— WRITTEN REQUEST —
Print the data below line for line, without changing anything.

+-------+

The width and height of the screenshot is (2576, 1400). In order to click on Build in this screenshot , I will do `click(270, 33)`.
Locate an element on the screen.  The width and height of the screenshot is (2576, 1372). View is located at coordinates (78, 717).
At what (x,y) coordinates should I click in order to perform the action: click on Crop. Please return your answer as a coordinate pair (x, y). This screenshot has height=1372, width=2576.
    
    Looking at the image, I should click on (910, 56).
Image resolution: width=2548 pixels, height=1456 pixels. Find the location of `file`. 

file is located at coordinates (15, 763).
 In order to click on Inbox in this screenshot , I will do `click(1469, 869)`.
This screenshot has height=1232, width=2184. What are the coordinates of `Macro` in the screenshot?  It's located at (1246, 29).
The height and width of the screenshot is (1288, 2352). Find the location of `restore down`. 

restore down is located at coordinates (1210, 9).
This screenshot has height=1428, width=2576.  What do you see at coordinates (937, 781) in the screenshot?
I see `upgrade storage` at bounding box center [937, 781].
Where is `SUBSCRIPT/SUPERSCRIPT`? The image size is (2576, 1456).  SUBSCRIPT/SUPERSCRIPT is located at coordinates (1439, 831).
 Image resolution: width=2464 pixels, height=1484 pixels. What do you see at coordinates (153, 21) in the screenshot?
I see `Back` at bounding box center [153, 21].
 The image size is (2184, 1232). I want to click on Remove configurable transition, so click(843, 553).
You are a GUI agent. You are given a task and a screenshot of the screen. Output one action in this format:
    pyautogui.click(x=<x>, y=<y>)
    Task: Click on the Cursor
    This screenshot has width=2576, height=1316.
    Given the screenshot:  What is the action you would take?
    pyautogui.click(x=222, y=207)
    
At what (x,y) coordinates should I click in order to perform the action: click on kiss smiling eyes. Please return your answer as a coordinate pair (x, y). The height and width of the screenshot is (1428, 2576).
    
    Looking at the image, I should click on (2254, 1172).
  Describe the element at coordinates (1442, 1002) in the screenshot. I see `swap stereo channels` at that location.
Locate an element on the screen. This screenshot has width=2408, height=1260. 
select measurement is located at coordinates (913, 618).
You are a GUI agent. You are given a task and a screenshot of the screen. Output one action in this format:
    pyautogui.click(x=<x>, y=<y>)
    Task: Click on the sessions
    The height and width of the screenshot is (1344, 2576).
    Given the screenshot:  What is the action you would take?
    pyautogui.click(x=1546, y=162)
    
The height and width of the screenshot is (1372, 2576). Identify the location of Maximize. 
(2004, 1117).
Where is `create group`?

+-------+

— SOLUTION —
The width and height of the screenshot is (2576, 1400). In order to click on Build in this screenshot , I will do `click(270, 33)`.
Locate an element on the screen.  The width and height of the screenshot is (2576, 1372). View is located at coordinates (78, 717).
At what (x,y) coordinates should I click in order to perform the action: click on Crop. Please return your answer as a coordinate pair (x, y). This screenshot has height=1372, width=2576.
    
    Looking at the image, I should click on (910, 56).
Image resolution: width=2548 pixels, height=1456 pixels. Find the location of `file`. 

file is located at coordinates (15, 763).
 In order to click on Inbox in this screenshot , I will do `click(1469, 869)`.
This screenshot has height=1232, width=2184. What are the coordinates of `Macro` in the screenshot?  It's located at (1246, 29).
The height and width of the screenshot is (1288, 2352). Find the location of `restore down`. 

restore down is located at coordinates (1210, 9).
This screenshot has height=1428, width=2576.  What do you see at coordinates (937, 781) in the screenshot?
I see `upgrade storage` at bounding box center [937, 781].
Where is `SUBSCRIPT/SUPERSCRIPT`? The image size is (2576, 1456).  SUBSCRIPT/SUPERSCRIPT is located at coordinates (1439, 831).
 Image resolution: width=2464 pixels, height=1484 pixels. What do you see at coordinates (153, 21) in the screenshot?
I see `Back` at bounding box center [153, 21].
 The image size is (2184, 1232). I want to click on Remove configurable transition, so click(843, 553).
You are a GUI agent. You are given a task and a screenshot of the screen. Output one action in this format:
    pyautogui.click(x=<x>, y=<y>)
    Task: Click on the Cursor
    This screenshot has width=2576, height=1316.
    Given the screenshot:  What is the action you would take?
    pyautogui.click(x=222, y=207)
    
At what (x,y) coordinates should I click in order to perform the action: click on kiss smiling eyes. Please return your answer as a coordinate pair (x, y). The height and width of the screenshot is (1428, 2576).
    
    Looking at the image, I should click on (2254, 1172).
  Describe the element at coordinates (1442, 1002) in the screenshot. I see `swap stereo channels` at that location.
Locate an element on the screen. This screenshot has width=2408, height=1260. 
select measurement is located at coordinates (913, 618).
You are a GUI agent. You are given a task and a screenshot of the screen. Output one action in this format:
    pyautogui.click(x=<x>, y=<y>)
    Task: Click on the sessions
    The height and width of the screenshot is (1344, 2576).
    Given the screenshot:  What is the action you would take?
    pyautogui.click(x=1546, y=162)
    
The height and width of the screenshot is (1372, 2576). Identify the location of Maximize. 
(2004, 1117).
Where is `create group`?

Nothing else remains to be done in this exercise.